Deal StructureApril 2025 · 7 min read

Buyer Financing Alternatives for Home Service Business Acquisitions

SBA 7(a) isn't the only financing option for buyers. Here's a breakdown of all acquisition financing methods and what each means for sellers.

JT

Jason Taken

HedgeStone Business Advisors

Sellers often assume all buyers use SBA loans. In reality, there are multiple financing methods buyers use — and understanding each helps sellers evaluate offers beyond just the headline price.

SBA 7(a) Loans — The Most Common

SBA 7(a) loans finance 80–90% of the purchase price at 90–180 day close timelines. Seller implication: you receive all cash at closing (minus any seller note required by SBA). Loan amounts up to $5M. Variable interest rates tied to prime. Requirements: business must have 2+ years of operating history, cash flow to service debt (DSCR 1.25x+), and buyer must contribute 10% equity.

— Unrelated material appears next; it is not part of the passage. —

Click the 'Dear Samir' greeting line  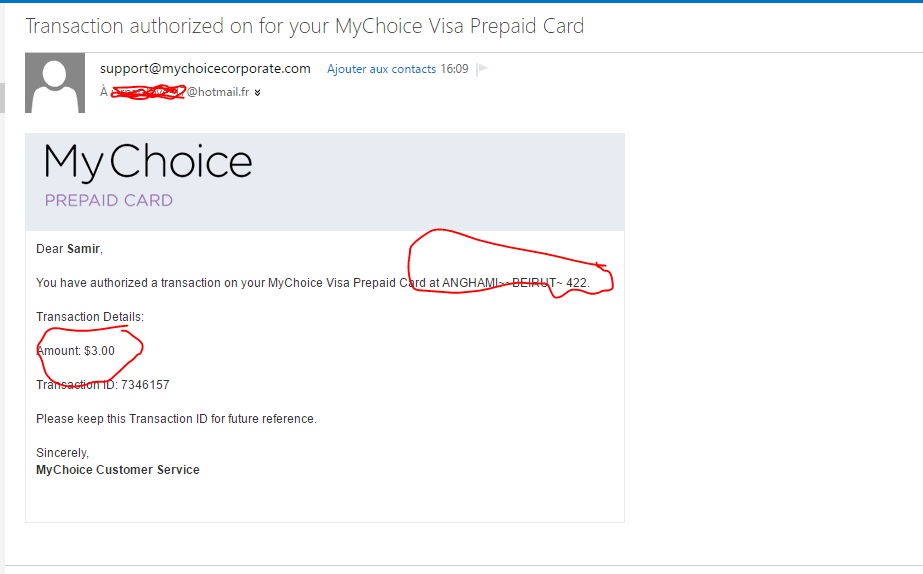click(69, 249)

Most home service deals under $5M use this path.

Conventional Bank Loans

Conventional SBA-unguaranteed loans are available for business acquisition but require 20–30% down payment from the buyer (vs. 10% SBA). Better interest rates (typically 1–2% below SBA), faster close (60–90 days), and less documentation. These are most common when the buyer has significant liquid assets or when the business has substantial real estate collateral. Seller implication: faster close, all cash, but buyer needs more capital.

Self-Funded (Cash) Buyers

Cash buyers — individual buyers using savings/investments or PE/strategic buyers with committed capital — close fastest (30–60 days) and have no financing contingencies. The seller receives everything at closing with no lender approval risk. Cash buyers are most common in smaller deals ($500K–$1.5M) where buyers have sufficient savings, and in larger PE/strategic deals where institutional capital is already committed. Cash buyers have more negotiating leverage on non-price terms.

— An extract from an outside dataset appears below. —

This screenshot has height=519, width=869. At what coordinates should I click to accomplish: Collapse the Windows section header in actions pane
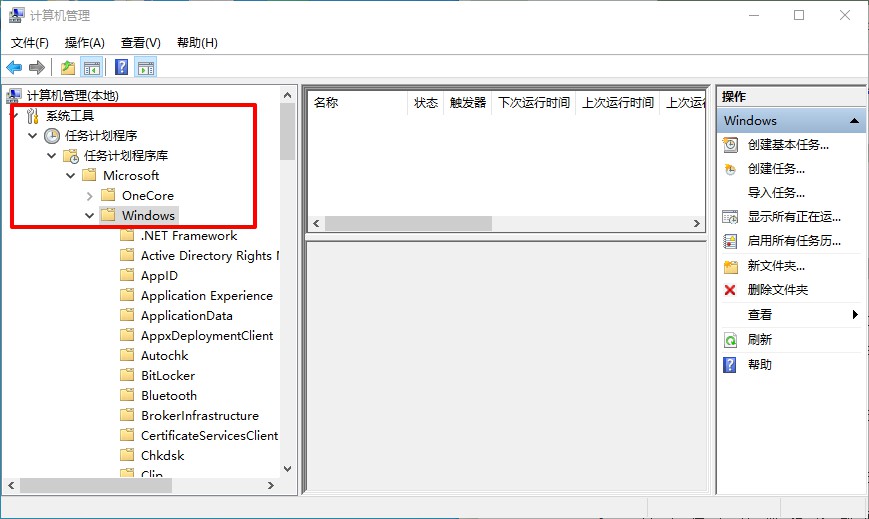(x=855, y=121)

Rollover Equity + Partial Cash

In PE add-on acquisitions, sellers may receive 70–85% cash at close and rollover 15–30% into equity of the acquirer. This isn't 'financing' in the traditional sense — the PE firm has its own committed capital. But sellers need to understand what the rollover portion represents: you're receiving PE equity that will pay off (or not) when the platform eventually sells, typically 3–7 years later.

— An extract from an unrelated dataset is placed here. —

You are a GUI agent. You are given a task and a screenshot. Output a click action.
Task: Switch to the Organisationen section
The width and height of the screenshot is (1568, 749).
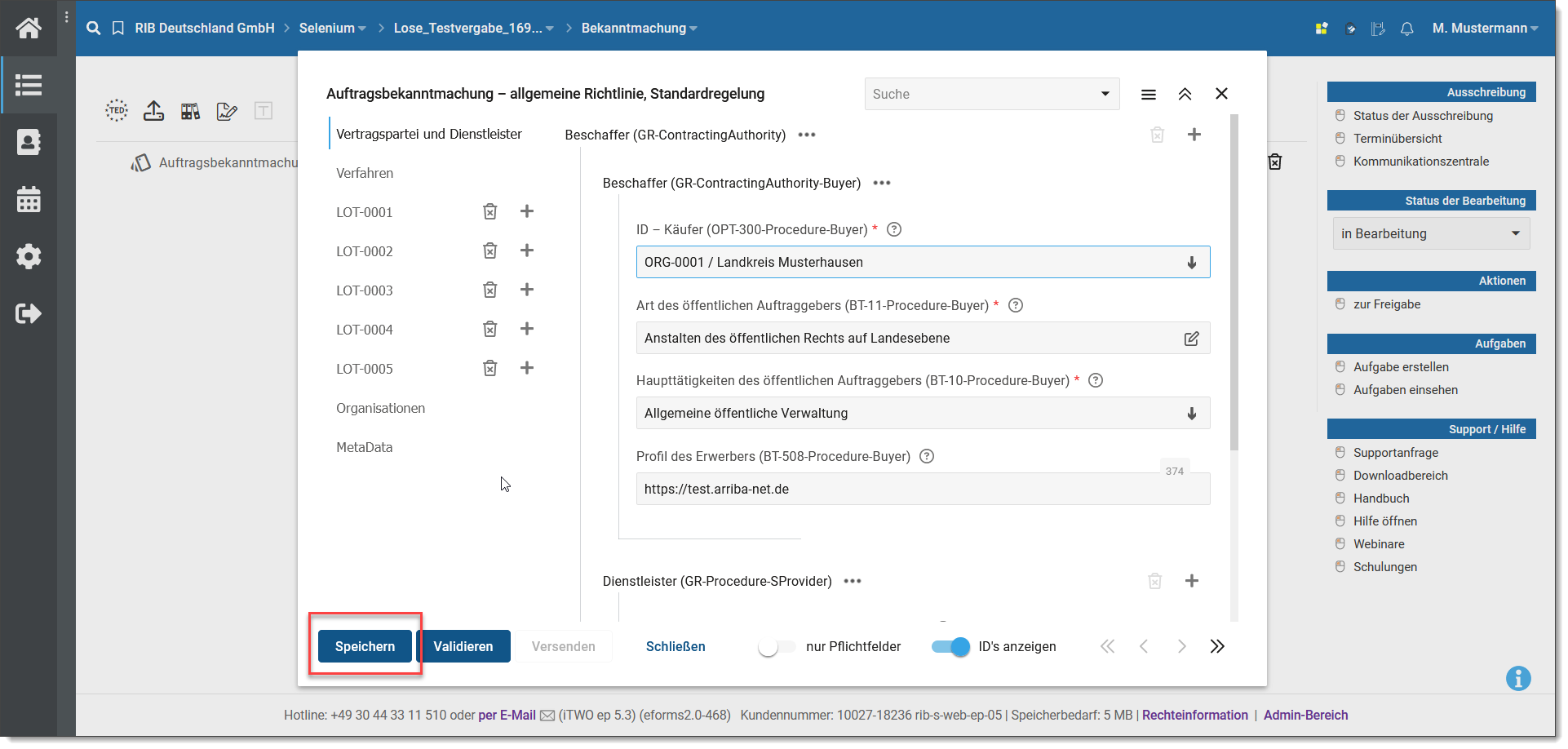[x=380, y=408]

ESOP (Employee Stock Ownership Plan)

ESOPs allow a business to sell to its employees through a tax-advantaged structure. The ESOP borrows money (often with seller financing) to buy shares from the owner. ESOPs are complex, expensive to set up ($50K–$150K in legal/administration costs), and best suited for businesses with 20+ employees and $2M+ EBITDA. They offer sellers a unique tax benefit (Section 1042 capital gains deferral) that can save significant taxes. ESOPs are a meaningful path for owners who prioritize employee outcomes and tax efficiency over maximum price.